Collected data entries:
__________

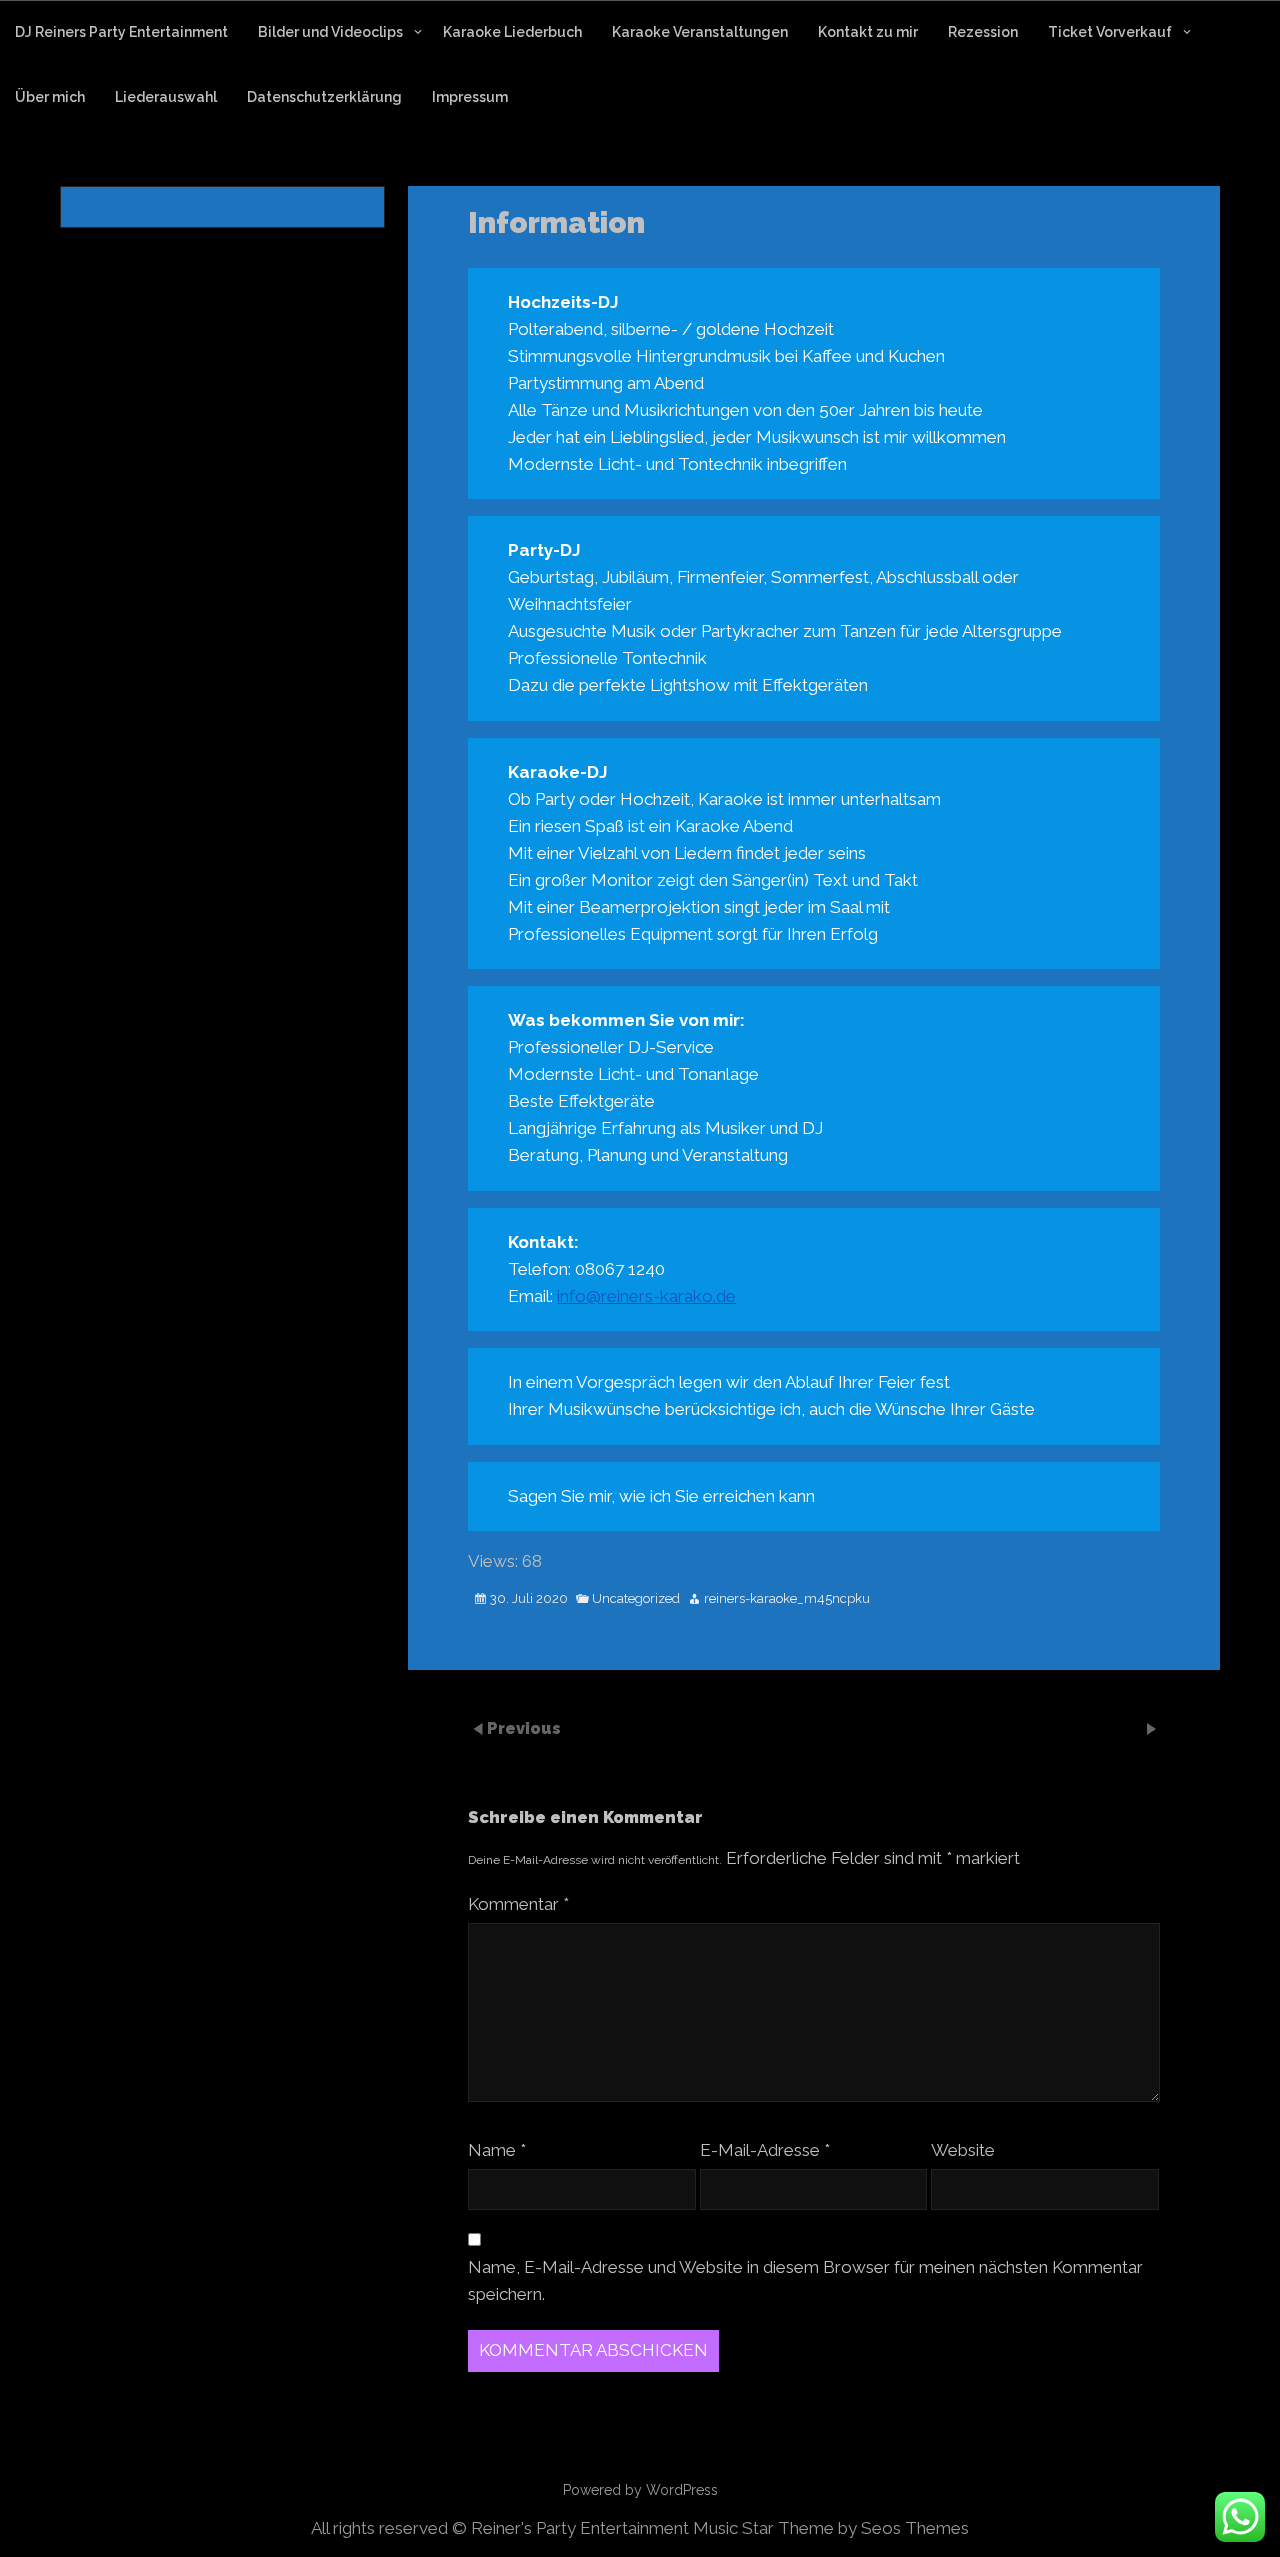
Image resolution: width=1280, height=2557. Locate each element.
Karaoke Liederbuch (512, 32)
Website (963, 2150)
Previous (524, 1728)
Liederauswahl (166, 97)
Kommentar (518, 1904)
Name (497, 2150)
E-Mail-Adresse (765, 2150)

__________

**EXERCISE OBJECTIVE**
The records above, copied word for word without the pictures, are what should be output.

**SOLUTION FOR THIS PROBLEM**
Image resolution: width=1280, height=2557. Locate each element.
Karaoke Liederbuch (512, 32)
Website (963, 2150)
Previous (524, 1728)
Liederauswahl (166, 97)
Kommentar (518, 1904)
Name (497, 2150)
E-Mail-Adresse (765, 2150)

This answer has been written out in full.